- [Given passage]:
** begin **

Friday, November 14, 2014

Why am I not doing that?...


                   So often we focus on what we are not doing. Which can lead to a spin of guilt, and lies. The issue with focusing on what you're not doing, or the legality of what you are doing, is that it opens doors for lies. It allows yourself to think of all the ways you are not measuring up, and beat yourself up about all of those ways. This takes your eyes off the prize of Jesus and puts them on the things that may not matter. Now hear me when I say I totally get need to act your way into feelings when it comes to how you feel about doing things God is asking you to do. I get that. I also totally get that our everyday choices come down to choices to draw closer to God and His heart, or not. Both of these things are key elements when it comes to seek and serving our King. However there is a fine line when it becomes not about that. For me it is when life gets busy, and though I have my daily conversations with God, and I am reminded of scripture throughout the day, at the end of the day I get this feeling a of guilt, I never sat down and spent time with God today, I never worked on my blog today, I spent time doing (fill in the blank here) instead of time with God. I can't believe I did that! Then the downward spiral begins, and I start to lose sight in the amazing grace that God has for me. The good news that He loves me. That he valued the 10mins I spent talking with Him in the car that day. That he spoke to my heart when I remembered that verse. That my life is enough for Him. He created me to live. He created me to do exactly what I am doing. He enjoys watching me ride my bike, and speaking to me in the quiet of a solitary bike ride. He enjoys watching me take care of my family, and speaks to me as I am doing dishes, folding laundry and playing with Amirah. Why? Because He enjoys me. He created me for His enjoyment, for relationship with Him, and apart of that relationship is caring for the things He has given me to care for, and seeking Him.

** end **

- [Available data]:
** begin **

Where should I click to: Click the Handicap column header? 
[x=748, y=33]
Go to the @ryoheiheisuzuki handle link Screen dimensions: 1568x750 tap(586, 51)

** end **

- [Aim]:
Continue the blog post about guilt over what we are not doing, starting after its last sentence. The lines are not needed for anything here.

- [Answer to the problem]:
                 When I focus in on what I am not doing, I am suddenly not enough. I quickly become not enough for myself, and that very quickly shifts to not enough for my family and for God. The wonderful thing is that He is faithful. He is faithful to walk through each and every season with us. The seasons that are so sweet and wonderful where we are spending hours of quality alone time with Him, and the seasons that we feel lucky to get the few scriptures from our phone before we roll out of bed in the morning, and 30mins in that car with Him, and every season in between. He is faithful to meet us where we are at. To use us in ways we don't expect or don't want to expect. To bring us through uncomfortable times, and to bring us into wonderful contentment. To bring us through season of growing and learning and sharing, and to bring us through dry, lonely, and quiet times. He is faithful.
                 To wrap up this long post... He is faithful when I am not, He is faithful even when I am disobedient, and a relationship with Him is so much more simple than we try to make it. Believe in the sacrifice that Jesus made for you. Accept that sacrifice, and life like someone who has had someone else die for them. Don't make it about your works alone, but about bring joy to Him, glory to our Lord. Don't allow anything to creep in and tell you that you are not enough. You were enough when Jesus died on that cross for you, you were enough when you are buried in your sin, shame and guilt. You are enough. You are enough as He brings you through healing, and restoration. He loves you right where you are right now.
                My husband and I love music, and it is a way for us to really connect and even be honest with God even when we feel like it is hard. It is also a way that God uses to speak to us often. Two songs I haven't been able to shake lately are:
 "This I Believe" By Hillsong worship which is just a declaration of what I believe. Simple, true and refreshing.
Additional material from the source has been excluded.